He flew spy plane aircraft in Vietnam.
So he was a full bird colonel and a pilot himself.
And then my other grandfather sold aircraft for Lockheed.
And my older brother, Jeff, I just have the one sibling, he is currently in the Air Force.
He is, I believe, a captain or a major now.
He's going to get upset with me for forgetting.
But he's an F-35 fighter pilot serving down at Eglin Air Force Base right now.
My upbringing, as I mentioned, Christian, conservative household.
Thank God for that.
Two loving parents, an older brother that really made it easy for me just to follow in his footsteps.
He was a standout in the classroom and on the football field.
He was the quarterback in high school, and then I took over after him, and we both had an opportunity to go play football in college.

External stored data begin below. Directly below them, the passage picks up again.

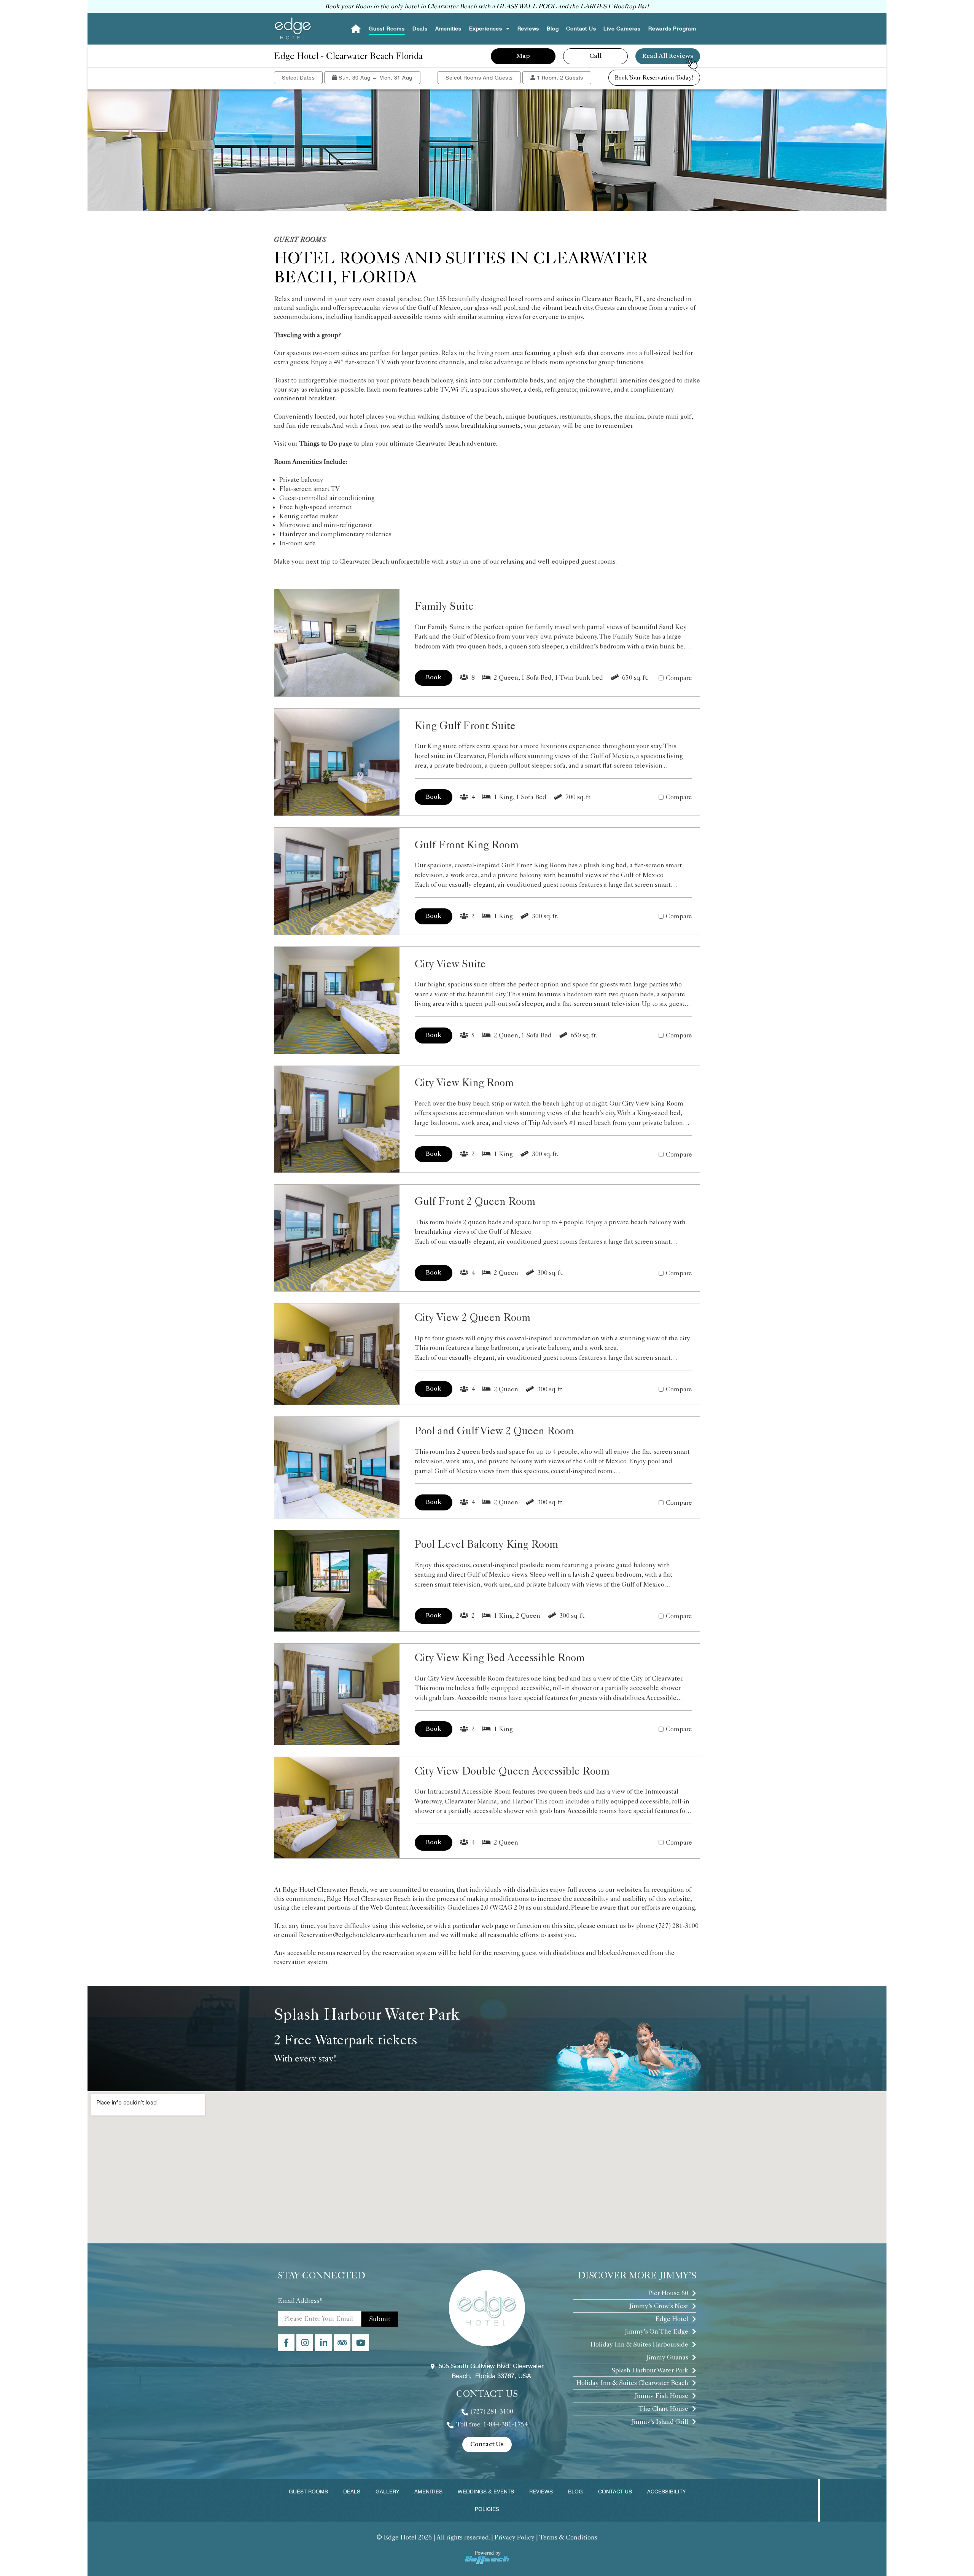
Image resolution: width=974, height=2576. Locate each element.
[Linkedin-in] (323, 2342)
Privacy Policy (515, 2537)
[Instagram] (304, 2342)
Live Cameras (622, 28)
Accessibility (666, 2491)
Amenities (448, 28)
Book (433, 677)
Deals (420, 28)
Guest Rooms (387, 28)
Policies (487, 2509)
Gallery (387, 2491)
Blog (553, 28)
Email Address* (300, 2300)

And, you know, after that I played very briefly with the New Orleans Saints and then got into my career and back to law school and it kind of ties in with the rest of, you know, my elevator pitch.
What was Georgia high school football like?
Georgia high school football is good.
I don't think it got the respect that it deserved back then.
I think more and more so now, especially with Georgia winning the national championship.
Go Dawgs!
You know, an SEC football country down here.
There's a ton of recruiting.
But when I was coming out of high school, it was heavily focused on Texas, California, and Florida, which it still is to an extent.
But Georgia high school football is very, very strong.
And I was grateful to play quarterback here.
Patrick, how many generations American is your family?
It's a good question.
I don't know if we've necessarily done the full genealogy.
I'm not one of those folks that goes back to the Plymouth Rock or anything like that.
I do have one great-grandfather that was born in England, Harry Adolphus William Spencer.
And that's actually the side of my family that's related to Winston Spencer Churchill, Diana Spencer, that side of the family.
So we have some interesting routes back to Europe.
But the other sides of the family, I think, are somewhat in the 1800s, most likely.
And when you have two parents who are both airline, what did you say they were airline?
Airline pilots.
Airline pilots.
Are they flying at the same time, or are you guys, as kids, left alone at home, or do they take turns, one stays at home, one flies, so that you have a parent in the house?
Yeah, I think they did a good job of trading off their schedules.
I mean, I obviously didn't know any different growing up, but I never felt like, you know, we didn't have a babysitter very often.
There was always at least one parent home, and, you know, they made sacrifices in order to always have one of them at home, because that obviously meant that when one was home, the other was flying quite often.
You know, again, my folks, my whole family were extremely close.
And, you know, I'm very proud of both my mom and dad in their careers and then obviously my brother for his service right now.
In terms of schooling, was it public schooling, private schooling, religious schooling growing up?
I'm a public school kid.
I don't know if y 'all saw just recently, there was a Gwinnett County, I guess the superintendent for Gwinnett.
I'm not really sure what she does.
She might be one of these diversity officers.
I was recording some extremely embarrassing and outright anti-white racist videos.
That's the Gwinnett County that I grew up in, where I went to public school.
So it's a shame to see some of the issues going on.
Did you experience any of that?
Because it seems like this is a relatively recent radical transformation that accelerated fast.
I don't remember it in the 90s, but maybe I just missed it.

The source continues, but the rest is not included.